Actions to take
1. Using the passage about place and home, decide whether each statement agrees with it: (a) PG grew up in Southern California. (b) The first writer expects to move back to the Midwest someday. (c) PG's father was raised on a farm in Southern Illinois. Answer yes or no for each, quoting the deciding words.
2. Quote the passage about place and home, starting at the words "The culture in" and ending after the words "to Southern England.".

Passage to read
——————
The culture in Maine is very different from where I grew up in the Midwest.  It would be tough to explain fully in a short blog.  I don’t ever see myself going back to the Midwest.  In fact, I’ve said before that the only reason that I would no longer live in New England is if New England ceased to exist.  This is my home, and I hope that circumstance will always let that be the case.
I loved your questions and want to know your answers with respect to Whidbey and the Pacific Northwest.  Do you envision writing any stories in a different setting?  If so, how would you go about capturing the essence of that place like you’ve done so beautifully with the Pacific Northwest?  Also, please tell us more about your connection to Southern England.
PG: Your connection to New England and Maine are very similar to mine with the Pacific Northwest and Whidbey.  I grew up in Southern California with freeways, subdivisions, pavement and shopping malls. The most “natural” memories I have are of the beach.  When I was a student in the U.K. I had friends in Southern England I visited often.  Between the rugged coastline of the north where I was in school and the gentle moors of the south, Britain captured my heart immediately.  I had never seen so much green.  I learned to smell and sense the weather shifts (something I do still) and see life in all things around me.  It’s as if my feet had finally touched earth.  In Caught and Kept Dani tells Kai about arriving to the island and knowing instantly Whidbey was where she was meant to be.  That story is true and it’s mine.  Twelve years after leaving England I stepped off a ferry boat and felt that connection again.  It was immediate, unexpected and profound.  Being on an island is unique and special.  We joke that we have to be especially nice because we all, literally, depend on one another.  My new adventure to Portland is teaching me that the Pacific Northwest lifestyle is alive and well off the island too.  It is one of nicest cities (in every way) I’ve ever experienced.
I want to write about London and England but need to let my recent trips settle inside of me.  Bill Bryson’s, Notes From A Small Island chronicled his experience in England through a distinctly American lens.  I would like to bring a bit of that to a few of my stories but with more of the feminine voice.  The Midwest is also in my background.  My dad was a farm boy from Southern Illinois and I have a few fleeting memories of a couple of summers on my Aunt’s farm.  I visited again recently and it touched me deeply.  There is a rural cultural from which we are becoming disconnected in this country and that is sad.  Place is more than setting to me.  Like you, it shapes, informs and drives our characters, as it has the both of us.
——————
Data
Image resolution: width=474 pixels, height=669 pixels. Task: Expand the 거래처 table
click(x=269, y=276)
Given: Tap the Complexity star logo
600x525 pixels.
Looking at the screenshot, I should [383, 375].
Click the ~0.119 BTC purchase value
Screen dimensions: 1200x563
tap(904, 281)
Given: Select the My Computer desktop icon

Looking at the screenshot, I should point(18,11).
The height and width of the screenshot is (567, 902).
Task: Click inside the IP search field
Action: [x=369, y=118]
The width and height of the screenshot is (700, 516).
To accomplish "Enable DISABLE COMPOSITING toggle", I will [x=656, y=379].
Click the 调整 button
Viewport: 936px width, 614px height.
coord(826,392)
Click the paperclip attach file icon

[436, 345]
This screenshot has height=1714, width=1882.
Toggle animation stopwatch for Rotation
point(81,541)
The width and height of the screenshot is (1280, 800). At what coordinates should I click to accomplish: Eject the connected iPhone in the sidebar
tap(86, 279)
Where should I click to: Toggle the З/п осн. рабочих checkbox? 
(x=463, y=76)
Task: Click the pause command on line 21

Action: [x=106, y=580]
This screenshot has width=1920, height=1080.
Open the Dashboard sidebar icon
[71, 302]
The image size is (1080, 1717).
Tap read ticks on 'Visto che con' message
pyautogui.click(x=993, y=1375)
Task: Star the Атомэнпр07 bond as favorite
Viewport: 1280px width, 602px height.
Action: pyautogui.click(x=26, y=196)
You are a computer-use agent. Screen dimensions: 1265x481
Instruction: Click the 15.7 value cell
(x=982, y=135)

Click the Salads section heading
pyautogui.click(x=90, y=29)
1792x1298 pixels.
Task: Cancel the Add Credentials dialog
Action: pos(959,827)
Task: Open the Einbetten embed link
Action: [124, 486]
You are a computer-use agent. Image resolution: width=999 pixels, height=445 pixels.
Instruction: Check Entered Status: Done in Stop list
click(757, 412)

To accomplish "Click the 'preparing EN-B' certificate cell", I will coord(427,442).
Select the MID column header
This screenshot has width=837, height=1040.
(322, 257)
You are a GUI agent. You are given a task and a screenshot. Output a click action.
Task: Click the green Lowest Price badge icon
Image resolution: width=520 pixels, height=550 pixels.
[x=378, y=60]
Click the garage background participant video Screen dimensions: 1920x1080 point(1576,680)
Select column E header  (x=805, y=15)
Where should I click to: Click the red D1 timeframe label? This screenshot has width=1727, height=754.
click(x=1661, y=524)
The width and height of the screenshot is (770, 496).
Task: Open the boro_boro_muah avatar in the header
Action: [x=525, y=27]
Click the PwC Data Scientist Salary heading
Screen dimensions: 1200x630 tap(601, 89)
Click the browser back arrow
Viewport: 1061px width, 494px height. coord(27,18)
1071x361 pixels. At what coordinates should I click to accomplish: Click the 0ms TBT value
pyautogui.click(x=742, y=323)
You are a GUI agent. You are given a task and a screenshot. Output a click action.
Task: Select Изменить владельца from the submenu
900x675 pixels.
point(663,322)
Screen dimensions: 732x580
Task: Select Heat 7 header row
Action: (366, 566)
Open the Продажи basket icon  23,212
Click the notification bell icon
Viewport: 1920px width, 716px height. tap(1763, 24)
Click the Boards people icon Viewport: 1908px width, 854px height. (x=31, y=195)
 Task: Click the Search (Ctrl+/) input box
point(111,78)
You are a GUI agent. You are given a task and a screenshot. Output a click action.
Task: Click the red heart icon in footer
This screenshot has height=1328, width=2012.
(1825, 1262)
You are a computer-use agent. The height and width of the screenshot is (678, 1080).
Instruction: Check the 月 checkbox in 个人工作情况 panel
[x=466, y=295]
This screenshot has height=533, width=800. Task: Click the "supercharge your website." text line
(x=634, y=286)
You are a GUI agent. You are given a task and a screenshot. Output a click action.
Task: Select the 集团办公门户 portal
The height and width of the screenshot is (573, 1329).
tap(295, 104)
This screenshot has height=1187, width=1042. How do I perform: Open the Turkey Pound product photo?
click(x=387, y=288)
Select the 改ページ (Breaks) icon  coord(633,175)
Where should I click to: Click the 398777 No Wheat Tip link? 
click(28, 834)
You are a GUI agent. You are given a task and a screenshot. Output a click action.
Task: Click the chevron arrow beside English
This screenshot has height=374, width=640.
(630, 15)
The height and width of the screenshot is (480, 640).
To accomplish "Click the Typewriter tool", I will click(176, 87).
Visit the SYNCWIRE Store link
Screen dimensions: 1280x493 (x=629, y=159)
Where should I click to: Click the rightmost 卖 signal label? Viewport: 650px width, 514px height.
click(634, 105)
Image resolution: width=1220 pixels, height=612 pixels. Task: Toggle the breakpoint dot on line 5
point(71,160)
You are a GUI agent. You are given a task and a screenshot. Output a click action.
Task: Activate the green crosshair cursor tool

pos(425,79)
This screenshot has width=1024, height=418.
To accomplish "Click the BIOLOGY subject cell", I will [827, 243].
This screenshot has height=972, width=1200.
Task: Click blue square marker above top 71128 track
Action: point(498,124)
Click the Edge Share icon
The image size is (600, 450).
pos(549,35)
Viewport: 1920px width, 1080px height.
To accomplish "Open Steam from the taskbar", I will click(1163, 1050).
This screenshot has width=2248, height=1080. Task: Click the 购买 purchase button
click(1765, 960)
——————
Written responses
1.
(a) Yes: "I grew up in Southern California with freeways, subdivisions, pavement and shopping malls."
(b) No: "I don’t ever see myself going back to the Midwest."
(c) Yes: "My dad was a farm boy from Southern Illinois"

2.
The culture in Maine is very different from where I grew up in the Midwest.  It would be tough to explain fully in a short blog.  I don’t ever see myself going back to the Midwest.  In fact, I’ve said before that the only reason that I would no longer live in New England is if New England ceased to exist.  This is my home, and I hope that circumstance will always let that be the case.
I loved your questions and want to know your answers with respect to Whidbey and the Pacific Northwest.  Do you envision writing any stories in a different setting?  If so, how would you go about capturing the essence of that place like you’ve done so beautifully with the Pacific Northwest?  Also, please tell us more about your connection to Southern England.